18 KiB
Claude Scientific Skills
A comprehensive collection of ready-to-use scientific skills for Claude, curated by the K-Dense team. These skills enable Claude to work with specialized scientific libraries and databases across bioinformatics, cheminformatics, machine learning, materials science, and data analysis. Using these set of skills with Claude Code allows you to create an 'AI Scientist' on your desktop! If you want substantially more advanced capabilties, compute infrastructure and enterprise ready offering check out https://k-dense.ai/.

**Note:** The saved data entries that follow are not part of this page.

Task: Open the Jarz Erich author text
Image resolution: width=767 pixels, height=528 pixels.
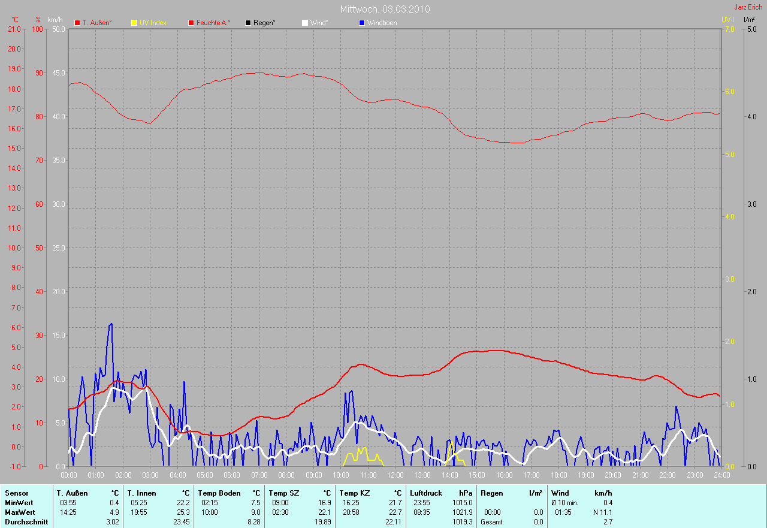Action: coord(748,7)
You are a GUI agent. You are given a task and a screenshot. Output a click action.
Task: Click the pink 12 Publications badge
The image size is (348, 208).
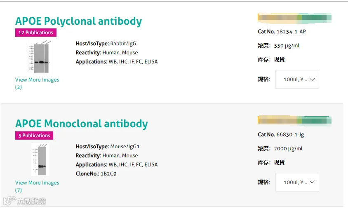[x=36, y=33]
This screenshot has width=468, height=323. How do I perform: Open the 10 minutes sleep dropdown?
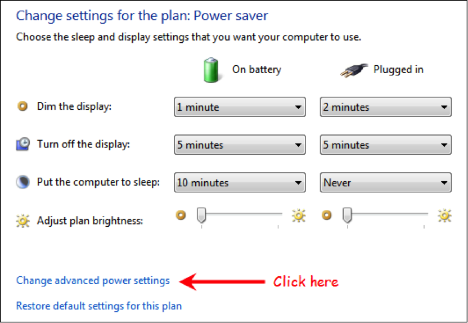pyautogui.click(x=240, y=182)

This repository provides access to 20 scientific databases, 44 scientific packages, 1 scientific integration, and 95 unique workflows covering a wide range of scientific computing tasks.
Getting Started
Claude Code
You can register this repository as a Claude Code Plugin marketplace by running the following command in Claude Code:
/plugin marketplace add K-Dense-AI/claude-scientific-skills
Then, to install a specific set of skills:
- Select Browse and install plugins
- Select claude-scientific-skills
- Select scientific-databases, scientific-packages, scientific-thinking (includes document processing), or scientific-integrations
- Select Install now
After installing the plugin, you can use the skill by just mentioning it. Additionally, in most case, Claude Code will figure out what to use based on the task.
Available Skills
Scientific Databases
- AlphaFold DB - AI-predicted protein structure database with 200M+ predictions, confidence metrics (pLDDT, PAE), and Google Cloud bulk access
- ChEMBL - Bioactive molecule database with drug-like properties (2M+ compounds, 19M+ activities, 13K+ targets)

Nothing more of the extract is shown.